In Grand Gedeh, Ms. Louwagie visited and interacted with beneficiaries of Badio’s Farmers Association, a cooperative initiated and supported by CASTRAP, as well as Lydia’s Field Project, a privately operated cassava production and processing enterprise. In Grand Gedeh, Ms. Louwagie observed an ongoing processing training involving beneficiaries from Faith Temple Cooperative, Badio and Lydia’s Field Project who were being introduced and trained in the production of starch, super gari, high quality and food grade cassava flour, production of animal feed from cassava waste as well as fried cassava chips. She also inspected an ongoing construction of a mini processing center for Badio to ascertain progress of work.

The team visited the Sinoe chapter of the Liberian association for the disabled in Sinoe county and spoke with its members. The project recently enlisted the group, and they are already expanding their farm with better cassava cuttings and training in climate-smart good agricultural practices.  Since collaborating with CASTRAP, the association has been involved in a number of activities, including establishing its first village savings and loans association (VSLA). The team then traveled to Grand Kru to speak with the members of the Iloh district’s Naikplaikpo Multipurpose Farmers Association. Here, Ms. Louwagie and the project team held extensive discussions with the group’s members to understand how it intended to finance its cost-related activities, such as the purchase of ledgers, passbooks, and stationery, in order to better understand how it plans to maintain the gains made in the conduct of its VSLAs. It was also an opportunity to check on the progress at the site where its mini processing center was being built. On the 29th, the team traveled back to Sinoe and met with Nartimujee Agro-Resource (NAR) LLC, a private cassava nursery owner serving the county’s Kpanyan, Greenville, Sanquin, and Juarzon districts.

Ms Louwagie’s climaxed with the commissioning of the project’s first mini-processing centre for Panama Women for Future Associated in the Kpanyan District of Sinoe County as part of its integrated production, processing and commercialization (IPPC) system.
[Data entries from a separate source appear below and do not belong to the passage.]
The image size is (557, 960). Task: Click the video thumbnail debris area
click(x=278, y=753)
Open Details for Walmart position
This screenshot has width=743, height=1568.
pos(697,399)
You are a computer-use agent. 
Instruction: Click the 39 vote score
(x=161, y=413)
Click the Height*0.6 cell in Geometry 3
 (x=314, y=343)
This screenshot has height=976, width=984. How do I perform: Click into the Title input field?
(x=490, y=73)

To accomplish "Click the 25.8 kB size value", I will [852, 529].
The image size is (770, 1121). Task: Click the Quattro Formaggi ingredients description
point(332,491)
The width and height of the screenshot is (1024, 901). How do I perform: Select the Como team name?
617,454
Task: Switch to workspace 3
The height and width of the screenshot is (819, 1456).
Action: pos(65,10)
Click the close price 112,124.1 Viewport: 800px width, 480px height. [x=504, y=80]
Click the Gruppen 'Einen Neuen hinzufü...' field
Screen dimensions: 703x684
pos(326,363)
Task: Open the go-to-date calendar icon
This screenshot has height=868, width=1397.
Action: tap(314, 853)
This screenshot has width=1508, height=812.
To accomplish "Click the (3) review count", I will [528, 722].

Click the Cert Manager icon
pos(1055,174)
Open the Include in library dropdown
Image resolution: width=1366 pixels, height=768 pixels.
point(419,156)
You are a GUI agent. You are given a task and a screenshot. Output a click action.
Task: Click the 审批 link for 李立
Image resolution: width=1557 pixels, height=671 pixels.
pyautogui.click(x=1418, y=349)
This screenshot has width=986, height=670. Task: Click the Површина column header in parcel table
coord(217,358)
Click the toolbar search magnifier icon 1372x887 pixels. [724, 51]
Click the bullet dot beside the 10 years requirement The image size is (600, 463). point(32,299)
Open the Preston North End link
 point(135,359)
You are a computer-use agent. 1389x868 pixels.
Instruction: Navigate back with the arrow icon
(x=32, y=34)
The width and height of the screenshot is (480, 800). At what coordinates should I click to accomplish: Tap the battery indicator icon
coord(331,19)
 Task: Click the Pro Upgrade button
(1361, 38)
The facility includes a processing area, a unit for creating recipes and food, a room for storing raw materials, and an office. It is also furnished with four grating plates, a tricycle, two heavy-duty dough presses, a 5 HP grating machine, and other processing aids like aprons, head covers, scales, knives, and barrels. Ms. Louwagie and Madam Victoria Cooper of the Ministry of Agriculture cut the sod to make way for the operationalization of the center. The beneficiaries were encouraged to make commercial use of the center in order to earn money and, hopefully, expand its business.